Анна сердито поправила очки на переносице:

– О, я знаю, кто он такой. Думаешь, лейтенанты друг на друга не доносят? Слухи в наших краях – все равно что продуктовые карточки. Скажу тебе, что я жила в добродетели с тех пор, как Жулан лишил меня чести, и есть у меня две славные цыпочки в доказательство этого!

– Так мало! – присвистнул Иван, Анна сузила на него свои ясные глаза:

– Ты разве не слышал? Иметь больше чем у соседей – безнравственно. – Она усмехнулась. – Мы все должны вносить свой вклад в дело Партии.

– Конечно, – ответил Иван.

– Тьфу! – сплюнула Анна. – Много вы оба понимаете.

Она повернула элегантную спину к нему и обняла Марью Моревну снова.

– Но вы должны остаться на ночь, дать отдохнуть своей бедной лошадке – какое честное животное! А твой пленник выглядит совсем больным. Что бы ты ему ни скормила, его все равно вырвет. Ты моя сестра. Что мое – то твое, даже если ты в изгнании. Мы семья, но ты не должна никому говорить, что я дала тебе убежище.

И Анна повела их наружу, по серебряному льду в маленькую баню, едва ли больше, чем один-единственный шкаф у Ольги. Человек в потертой серой шинели вышел из бани в клубах пара. Голова его была головой тощего жулана, и он даже не посмотрел на Марью, когда проходил мимо. Анна улыбнулась ему, ее лицо осветилось, как масляная лампа, она взяла его за крыло и пошла вместе с ним обратно в дом, курлыча и клокоча ему на скрипучем правильном языке несгибаемых.

Марья Моревна не давала Ивану говорить.
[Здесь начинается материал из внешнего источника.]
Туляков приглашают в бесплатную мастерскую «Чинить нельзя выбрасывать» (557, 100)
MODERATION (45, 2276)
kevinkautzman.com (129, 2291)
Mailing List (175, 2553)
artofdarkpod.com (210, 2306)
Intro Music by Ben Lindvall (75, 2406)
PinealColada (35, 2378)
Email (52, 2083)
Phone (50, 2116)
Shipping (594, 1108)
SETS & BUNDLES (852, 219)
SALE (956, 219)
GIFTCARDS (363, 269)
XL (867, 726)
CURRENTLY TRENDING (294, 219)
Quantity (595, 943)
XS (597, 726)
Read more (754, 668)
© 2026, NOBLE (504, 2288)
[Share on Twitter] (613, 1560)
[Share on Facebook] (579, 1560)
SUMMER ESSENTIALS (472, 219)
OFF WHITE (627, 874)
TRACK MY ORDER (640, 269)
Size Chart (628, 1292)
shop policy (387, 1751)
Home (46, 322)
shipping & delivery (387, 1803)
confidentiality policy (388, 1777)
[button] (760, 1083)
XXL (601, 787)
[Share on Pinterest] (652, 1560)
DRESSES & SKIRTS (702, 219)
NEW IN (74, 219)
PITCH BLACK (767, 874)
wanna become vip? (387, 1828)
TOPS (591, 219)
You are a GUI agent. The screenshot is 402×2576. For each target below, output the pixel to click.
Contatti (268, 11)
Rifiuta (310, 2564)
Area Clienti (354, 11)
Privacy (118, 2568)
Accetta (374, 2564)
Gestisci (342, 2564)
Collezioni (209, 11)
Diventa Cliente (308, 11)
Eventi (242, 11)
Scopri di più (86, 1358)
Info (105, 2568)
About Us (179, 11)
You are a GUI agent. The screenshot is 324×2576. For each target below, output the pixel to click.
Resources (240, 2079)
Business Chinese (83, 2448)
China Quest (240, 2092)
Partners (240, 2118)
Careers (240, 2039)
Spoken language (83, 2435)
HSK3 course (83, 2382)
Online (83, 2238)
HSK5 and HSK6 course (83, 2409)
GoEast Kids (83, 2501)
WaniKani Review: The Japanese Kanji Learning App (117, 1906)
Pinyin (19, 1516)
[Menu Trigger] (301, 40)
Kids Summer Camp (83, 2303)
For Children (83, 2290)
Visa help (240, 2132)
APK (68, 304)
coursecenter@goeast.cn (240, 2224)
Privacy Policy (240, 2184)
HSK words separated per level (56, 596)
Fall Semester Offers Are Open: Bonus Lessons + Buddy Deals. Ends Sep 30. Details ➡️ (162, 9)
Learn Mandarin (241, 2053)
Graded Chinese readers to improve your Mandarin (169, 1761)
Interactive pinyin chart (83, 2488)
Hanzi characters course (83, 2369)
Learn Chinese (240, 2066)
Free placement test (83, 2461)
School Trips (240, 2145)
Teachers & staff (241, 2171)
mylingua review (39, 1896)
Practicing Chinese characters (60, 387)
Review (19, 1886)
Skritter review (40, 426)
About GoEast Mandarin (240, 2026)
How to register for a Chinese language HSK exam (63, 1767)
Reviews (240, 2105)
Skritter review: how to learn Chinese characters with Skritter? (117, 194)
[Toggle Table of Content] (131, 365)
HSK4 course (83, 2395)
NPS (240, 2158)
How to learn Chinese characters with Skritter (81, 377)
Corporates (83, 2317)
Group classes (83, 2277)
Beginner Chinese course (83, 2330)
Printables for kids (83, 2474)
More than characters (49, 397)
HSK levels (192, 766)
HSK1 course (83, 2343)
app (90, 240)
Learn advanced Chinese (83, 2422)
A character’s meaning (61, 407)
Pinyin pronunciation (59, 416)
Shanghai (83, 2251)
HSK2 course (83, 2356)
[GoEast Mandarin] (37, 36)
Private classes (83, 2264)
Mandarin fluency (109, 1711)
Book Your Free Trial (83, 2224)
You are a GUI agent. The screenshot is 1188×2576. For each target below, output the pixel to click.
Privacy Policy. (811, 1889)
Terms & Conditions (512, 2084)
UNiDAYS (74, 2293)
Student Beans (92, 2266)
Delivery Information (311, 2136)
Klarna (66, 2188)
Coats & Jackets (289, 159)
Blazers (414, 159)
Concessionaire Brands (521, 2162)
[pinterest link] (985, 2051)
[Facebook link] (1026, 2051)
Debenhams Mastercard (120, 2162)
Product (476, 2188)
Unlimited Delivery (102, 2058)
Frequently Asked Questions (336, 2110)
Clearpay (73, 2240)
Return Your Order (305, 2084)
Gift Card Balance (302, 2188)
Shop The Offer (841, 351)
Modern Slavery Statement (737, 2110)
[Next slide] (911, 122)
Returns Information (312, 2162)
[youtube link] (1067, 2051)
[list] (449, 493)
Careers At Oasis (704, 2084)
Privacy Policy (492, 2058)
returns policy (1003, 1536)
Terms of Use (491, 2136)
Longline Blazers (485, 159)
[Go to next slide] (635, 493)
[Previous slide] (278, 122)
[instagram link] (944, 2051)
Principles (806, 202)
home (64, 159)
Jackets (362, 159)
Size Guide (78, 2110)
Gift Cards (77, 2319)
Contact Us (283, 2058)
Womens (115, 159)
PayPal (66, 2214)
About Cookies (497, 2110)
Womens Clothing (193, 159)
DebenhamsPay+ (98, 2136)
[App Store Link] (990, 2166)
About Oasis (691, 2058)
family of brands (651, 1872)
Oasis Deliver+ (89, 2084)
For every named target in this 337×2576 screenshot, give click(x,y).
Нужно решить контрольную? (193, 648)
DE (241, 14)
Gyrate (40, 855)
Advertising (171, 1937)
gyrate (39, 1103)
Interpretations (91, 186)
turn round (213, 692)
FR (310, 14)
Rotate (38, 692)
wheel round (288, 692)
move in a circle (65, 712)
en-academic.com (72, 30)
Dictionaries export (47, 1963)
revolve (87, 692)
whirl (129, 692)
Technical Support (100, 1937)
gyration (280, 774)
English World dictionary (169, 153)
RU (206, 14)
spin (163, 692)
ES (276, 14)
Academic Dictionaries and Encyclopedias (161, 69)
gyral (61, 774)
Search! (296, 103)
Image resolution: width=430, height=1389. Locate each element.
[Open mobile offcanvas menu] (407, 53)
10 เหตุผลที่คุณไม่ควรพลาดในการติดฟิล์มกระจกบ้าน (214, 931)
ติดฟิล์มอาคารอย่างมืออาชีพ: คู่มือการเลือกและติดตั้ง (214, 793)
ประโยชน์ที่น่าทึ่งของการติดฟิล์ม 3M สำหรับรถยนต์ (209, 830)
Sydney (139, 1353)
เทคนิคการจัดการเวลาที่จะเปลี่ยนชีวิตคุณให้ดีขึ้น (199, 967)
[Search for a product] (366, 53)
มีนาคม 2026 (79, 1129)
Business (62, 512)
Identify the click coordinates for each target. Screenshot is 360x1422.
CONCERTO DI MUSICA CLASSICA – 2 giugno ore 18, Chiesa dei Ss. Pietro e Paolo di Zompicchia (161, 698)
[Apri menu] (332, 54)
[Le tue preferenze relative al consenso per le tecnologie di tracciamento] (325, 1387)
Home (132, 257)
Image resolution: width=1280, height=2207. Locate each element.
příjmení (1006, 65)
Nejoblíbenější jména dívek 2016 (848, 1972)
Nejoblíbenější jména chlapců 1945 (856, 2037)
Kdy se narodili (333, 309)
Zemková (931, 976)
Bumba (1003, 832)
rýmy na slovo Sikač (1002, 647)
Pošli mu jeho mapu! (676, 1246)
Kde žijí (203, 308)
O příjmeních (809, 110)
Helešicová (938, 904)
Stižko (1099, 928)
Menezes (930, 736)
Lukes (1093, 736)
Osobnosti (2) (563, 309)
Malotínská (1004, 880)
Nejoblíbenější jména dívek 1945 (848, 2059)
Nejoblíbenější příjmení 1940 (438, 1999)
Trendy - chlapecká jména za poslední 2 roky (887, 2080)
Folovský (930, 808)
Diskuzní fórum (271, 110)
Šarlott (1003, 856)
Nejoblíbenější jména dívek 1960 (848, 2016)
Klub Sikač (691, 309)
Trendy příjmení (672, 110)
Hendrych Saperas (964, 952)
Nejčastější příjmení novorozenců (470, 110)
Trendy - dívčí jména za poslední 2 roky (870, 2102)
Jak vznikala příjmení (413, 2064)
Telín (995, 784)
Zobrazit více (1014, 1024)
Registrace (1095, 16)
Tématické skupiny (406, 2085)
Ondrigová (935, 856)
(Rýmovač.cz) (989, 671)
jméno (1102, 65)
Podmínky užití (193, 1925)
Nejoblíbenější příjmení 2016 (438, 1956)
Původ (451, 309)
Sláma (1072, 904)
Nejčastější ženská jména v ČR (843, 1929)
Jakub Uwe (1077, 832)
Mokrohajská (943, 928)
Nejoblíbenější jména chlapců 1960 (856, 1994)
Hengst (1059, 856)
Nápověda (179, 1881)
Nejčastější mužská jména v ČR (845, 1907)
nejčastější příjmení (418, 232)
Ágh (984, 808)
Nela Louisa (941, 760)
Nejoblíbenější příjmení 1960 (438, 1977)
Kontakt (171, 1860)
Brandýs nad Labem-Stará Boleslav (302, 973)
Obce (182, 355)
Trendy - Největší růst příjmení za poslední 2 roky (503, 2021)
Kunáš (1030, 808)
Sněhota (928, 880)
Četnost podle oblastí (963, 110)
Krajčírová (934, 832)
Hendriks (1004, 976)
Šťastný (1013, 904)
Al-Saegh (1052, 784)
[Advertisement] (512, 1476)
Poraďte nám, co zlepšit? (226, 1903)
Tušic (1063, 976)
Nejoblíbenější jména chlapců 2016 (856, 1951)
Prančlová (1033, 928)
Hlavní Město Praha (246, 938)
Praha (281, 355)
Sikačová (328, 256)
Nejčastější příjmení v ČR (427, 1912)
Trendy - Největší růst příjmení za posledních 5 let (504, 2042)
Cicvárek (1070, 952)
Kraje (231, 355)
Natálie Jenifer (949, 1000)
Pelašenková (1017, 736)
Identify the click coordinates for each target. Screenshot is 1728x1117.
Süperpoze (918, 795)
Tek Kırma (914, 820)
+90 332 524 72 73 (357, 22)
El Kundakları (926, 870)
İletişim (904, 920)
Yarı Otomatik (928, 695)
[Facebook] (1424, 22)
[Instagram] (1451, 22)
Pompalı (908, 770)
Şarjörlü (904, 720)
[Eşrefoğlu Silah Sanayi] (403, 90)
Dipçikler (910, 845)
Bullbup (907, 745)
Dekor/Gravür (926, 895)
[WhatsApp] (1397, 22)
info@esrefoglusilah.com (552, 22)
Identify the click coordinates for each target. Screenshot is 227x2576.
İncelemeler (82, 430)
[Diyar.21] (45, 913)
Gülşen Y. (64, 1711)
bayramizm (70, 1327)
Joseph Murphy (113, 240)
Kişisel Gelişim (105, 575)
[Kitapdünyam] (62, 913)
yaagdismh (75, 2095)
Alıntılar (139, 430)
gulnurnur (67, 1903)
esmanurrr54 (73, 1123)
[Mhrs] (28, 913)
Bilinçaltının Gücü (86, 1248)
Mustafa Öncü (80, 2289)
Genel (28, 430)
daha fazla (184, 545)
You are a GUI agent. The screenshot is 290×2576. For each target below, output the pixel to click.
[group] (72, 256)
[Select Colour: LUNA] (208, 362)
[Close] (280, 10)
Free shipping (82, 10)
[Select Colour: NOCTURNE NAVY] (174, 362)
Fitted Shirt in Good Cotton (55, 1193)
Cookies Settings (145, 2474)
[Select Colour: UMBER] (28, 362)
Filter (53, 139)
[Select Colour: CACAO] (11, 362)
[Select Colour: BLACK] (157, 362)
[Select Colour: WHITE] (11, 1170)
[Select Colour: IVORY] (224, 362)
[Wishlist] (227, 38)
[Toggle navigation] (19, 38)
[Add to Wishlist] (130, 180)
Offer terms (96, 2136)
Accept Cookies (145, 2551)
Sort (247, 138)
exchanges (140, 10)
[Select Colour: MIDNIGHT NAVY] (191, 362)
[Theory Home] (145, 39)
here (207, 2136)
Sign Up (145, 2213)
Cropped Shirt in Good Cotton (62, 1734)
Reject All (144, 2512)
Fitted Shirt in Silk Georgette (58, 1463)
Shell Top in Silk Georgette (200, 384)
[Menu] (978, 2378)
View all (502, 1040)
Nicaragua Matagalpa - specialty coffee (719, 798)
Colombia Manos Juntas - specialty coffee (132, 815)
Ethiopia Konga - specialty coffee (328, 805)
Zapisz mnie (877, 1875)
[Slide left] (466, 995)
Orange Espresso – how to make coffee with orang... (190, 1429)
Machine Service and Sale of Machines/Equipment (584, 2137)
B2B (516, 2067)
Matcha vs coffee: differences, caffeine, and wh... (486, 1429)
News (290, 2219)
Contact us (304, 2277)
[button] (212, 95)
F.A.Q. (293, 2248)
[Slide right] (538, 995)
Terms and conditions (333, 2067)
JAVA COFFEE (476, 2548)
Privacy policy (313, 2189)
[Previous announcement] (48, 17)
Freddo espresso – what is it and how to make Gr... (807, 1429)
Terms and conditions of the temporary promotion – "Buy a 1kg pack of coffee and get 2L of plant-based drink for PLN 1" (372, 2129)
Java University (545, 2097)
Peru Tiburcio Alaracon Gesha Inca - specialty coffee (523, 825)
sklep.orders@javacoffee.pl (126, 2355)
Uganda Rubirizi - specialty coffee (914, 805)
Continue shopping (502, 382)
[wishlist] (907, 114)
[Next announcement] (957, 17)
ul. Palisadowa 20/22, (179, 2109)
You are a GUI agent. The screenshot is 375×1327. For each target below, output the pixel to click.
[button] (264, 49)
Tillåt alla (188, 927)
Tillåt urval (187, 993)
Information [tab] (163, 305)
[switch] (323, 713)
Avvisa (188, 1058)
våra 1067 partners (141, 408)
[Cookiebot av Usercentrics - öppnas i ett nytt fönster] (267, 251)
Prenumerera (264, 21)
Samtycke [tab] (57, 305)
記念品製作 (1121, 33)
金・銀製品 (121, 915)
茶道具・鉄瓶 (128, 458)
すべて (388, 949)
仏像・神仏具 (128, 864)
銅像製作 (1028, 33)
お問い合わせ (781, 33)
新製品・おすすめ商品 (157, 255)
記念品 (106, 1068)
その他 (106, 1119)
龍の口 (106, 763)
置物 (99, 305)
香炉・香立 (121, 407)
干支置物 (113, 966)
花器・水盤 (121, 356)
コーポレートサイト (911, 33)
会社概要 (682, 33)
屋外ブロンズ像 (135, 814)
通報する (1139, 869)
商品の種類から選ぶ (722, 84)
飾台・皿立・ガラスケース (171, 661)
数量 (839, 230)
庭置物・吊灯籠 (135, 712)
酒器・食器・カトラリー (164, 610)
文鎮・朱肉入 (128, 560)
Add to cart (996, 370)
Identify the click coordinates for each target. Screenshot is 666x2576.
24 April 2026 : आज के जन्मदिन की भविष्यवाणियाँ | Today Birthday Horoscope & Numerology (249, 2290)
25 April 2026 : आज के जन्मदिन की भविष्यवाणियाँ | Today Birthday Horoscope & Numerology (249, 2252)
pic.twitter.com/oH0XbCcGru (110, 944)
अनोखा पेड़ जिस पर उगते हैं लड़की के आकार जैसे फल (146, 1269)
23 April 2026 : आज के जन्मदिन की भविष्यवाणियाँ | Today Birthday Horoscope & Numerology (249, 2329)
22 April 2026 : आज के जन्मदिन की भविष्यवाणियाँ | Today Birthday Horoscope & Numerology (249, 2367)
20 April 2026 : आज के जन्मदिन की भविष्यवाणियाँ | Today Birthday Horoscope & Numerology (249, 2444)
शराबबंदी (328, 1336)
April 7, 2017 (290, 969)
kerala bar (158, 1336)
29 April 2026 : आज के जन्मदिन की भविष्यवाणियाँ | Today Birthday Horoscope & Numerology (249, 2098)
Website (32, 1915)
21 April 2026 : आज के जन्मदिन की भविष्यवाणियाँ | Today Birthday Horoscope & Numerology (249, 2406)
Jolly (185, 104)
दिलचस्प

На этот раз она сделала свою волю железной, пробуя ее на прочность и на гибкость. Иван подчинялся ей, и в его подчинении сквозила благодарность. Да ты неженка, подумала она. Вся эта обильная пища удержалась в твоем желудке, ты наслаждался каждым кусочком. Но теперь ты болен, и ты должен уступать. Она усадила его в бане. На маленьком облупленном столе нашлась кружка с водкой.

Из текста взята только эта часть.